We’ve lived so long under the spell of hierarchy—from god-kings to feudal lords to party bosses—that only recently have we awakened to see not only that “regular” citizens have the capacity for self-governance, but that without their engagement our huge global crises cannot be addressed. The changes needed for human society simply to survive, let alone thrive, are so profound that the only way we will move toward them is if we ourselves, regular citizens, feel meaningful ownership of solutions through direct engagement. Our problems are too big, interrelated, and pervasive to yield to directives from on high.
—Frances Moore Lappé, excerpt from Time for Progressives to Grow Up

Friday, July 18, 2014

Economists say solution to problems is more of the same

Click here to access article by Pete Dolack from Systemic Disorder.
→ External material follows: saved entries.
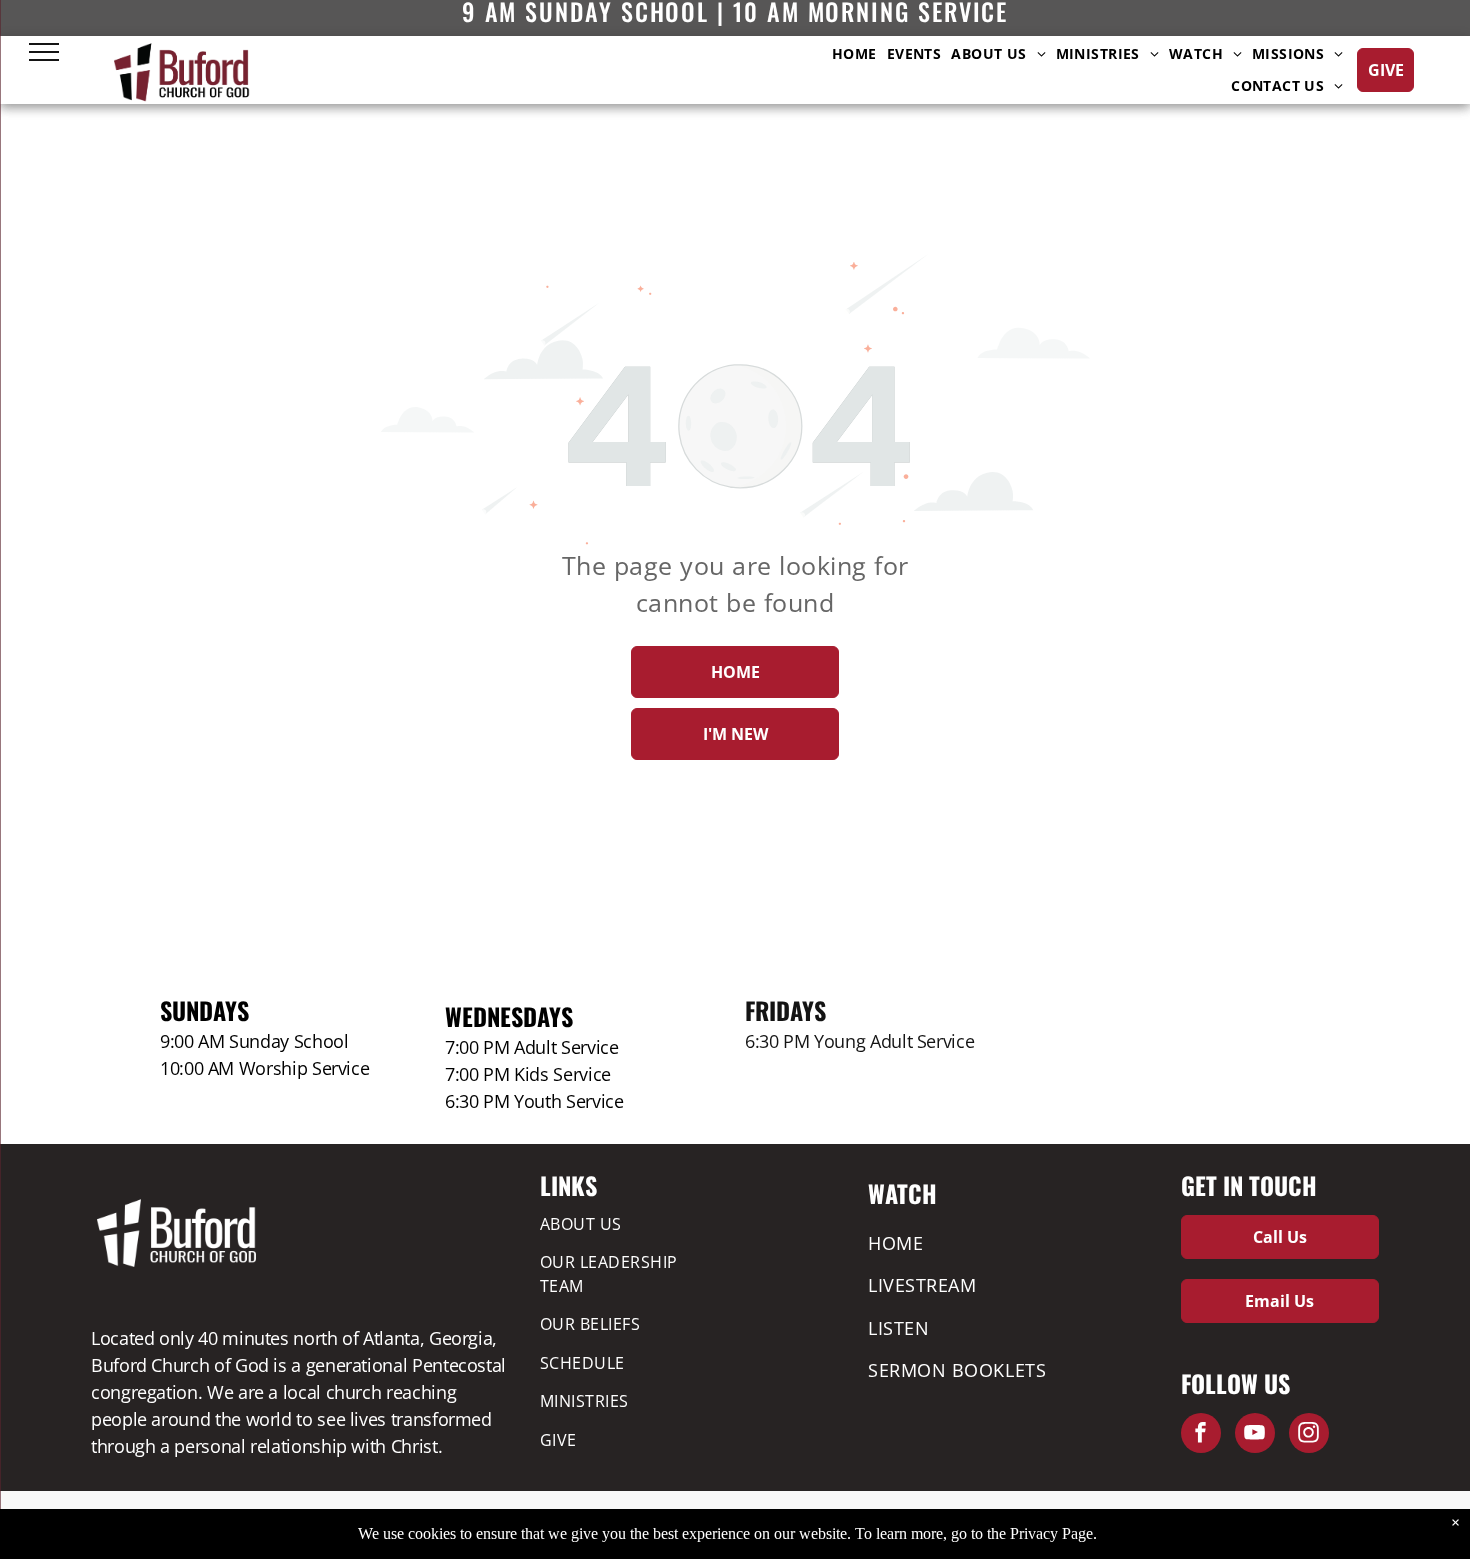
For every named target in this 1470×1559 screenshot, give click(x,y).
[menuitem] (854, 54)
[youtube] (1255, 1435)
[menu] (44, 52)
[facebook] (1201, 1435)
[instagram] (1309, 1435)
Few people explain capitalist economic concepts and analyses better than Dolack. In this piece he deconstructs a document entitled “Policy Challenges for the Next 50 Years,” issued by a major capitalist organization called the OECD (the Organisation for Economic Co-operation and Development). 

It appears that key capitalist policy makers insist that they must continue with the same neoliberal austerity policies with plenty of assurances that everything will be fine, but admit that their beloved system must now accept slow growth for the foreseeable future. Of course, what they are really facing is stagnation as their system which demands high rates of growth comes up against the resource limits of a finite planet, especially cheaply available energy from fossil fuels.
The implications of that stagnation are a sputtering economy, more unemployment and more inequality because capitalism is a system that requires growth. A system based on endless growth can’t function without it — slow growth (all the more so no growth) means misery for working people as the recent years of “recovery” from the 2008 economic collapse has demonstrated.
However, as Dolack correctly concludes:
An economic system designed to meet human needs, rather than private profit, would have no need to grow. But as capitalism is designed for private profit, and requires continual growth to maintain itself, harsher austerity (and the force that will be necessary to implement it) is what is on offer by the world’s elites.